Key Architectural Pieces

  • Controllers / Minimal API Endpoints: Handle incoming HTTP requests, perform business logic, and decide which Blazor component(s) to render.
  • IRizzyService: Provides the View<T> and PartialView<T> methods, abstracting the component rendering logic for controllers/endpoints.
    • RzPage / RzPartial: Core Rizzy components responsible for setting up the rendering environment for Blazor components, including layout selection.
  • Blazor SSR (HtmlRenderer): The engine that takes the Blazor component tree and renders it to static HTML on the server.
    • HtmxApp<T> / HtmxLayout<T>: Manage the application’s root layout and intelligently switch between full and minimal rendering based on HTMX request headers.
    • HtmxRequest / HtmxResponse: Classes and extensions providing strongly-typed access to read HTMX request headers and write HTMX response headers.
  • HtmxSwapService / HtmxSwappable: Facilitate server-driven Out-of-Band (OOB) swaps.
  • Rizzy Form Components (RzInput*, etc.): Extend Blazor inputs to integrate with EditContext and potentially generate data-val-* attributes.
    • DataAnnotationsProcessor / [SupplyParameterFromForm]: Bridge MVC validation and model binding concepts with Blazor components (Note: [SupplyParameterFromForm] currently relies on internal reflection).
  • Rizzy Middleware: Optional pipeline component for handling cross-cutting concerns like nonce headers.

Benefits of this Architecture

  • Developer Experience: Use familiar Blazor component syntax for UI.
  • Reduced JavaScript: HTMX handles most dynamic updates declaratively in HTML.
  • Leverages SSR: Fast initial loads and SEO benefits from server-rendered HTML.
  • Component Reusability: Blazor components can be reused across different parts of the application.
  • Integration: Fits naturally within existing ASP.NET Core MVC or Minimal API applications.

Considerations

  • State Management: Components rendered via SSR are typically stateless between requests.
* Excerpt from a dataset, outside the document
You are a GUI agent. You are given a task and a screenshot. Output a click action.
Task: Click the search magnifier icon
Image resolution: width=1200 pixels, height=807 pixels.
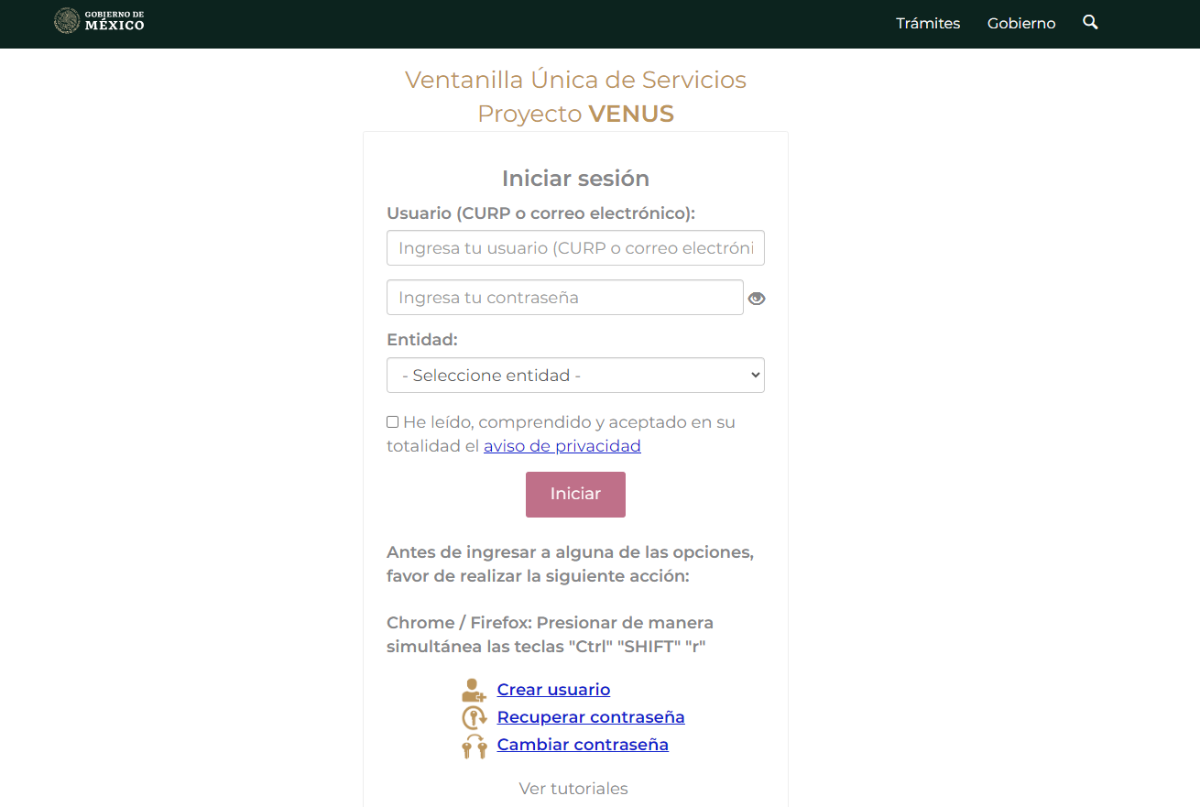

Managing state across HTMX interactions requires careful consideration.
  • Performance: Blazor component rendering adds overhead compared to returning raw HTML strings. The impact depends on component complexity.
  • Internal Reflection: Be aware that enabling [SupplyParameterFromForm] currently relies on reflection into internal framework APIs (see Forms documentation for details).

This overview provides a conceptual model of how Rizzy works. Refer to specific documentation sections for details on configuration, components, and advanced features.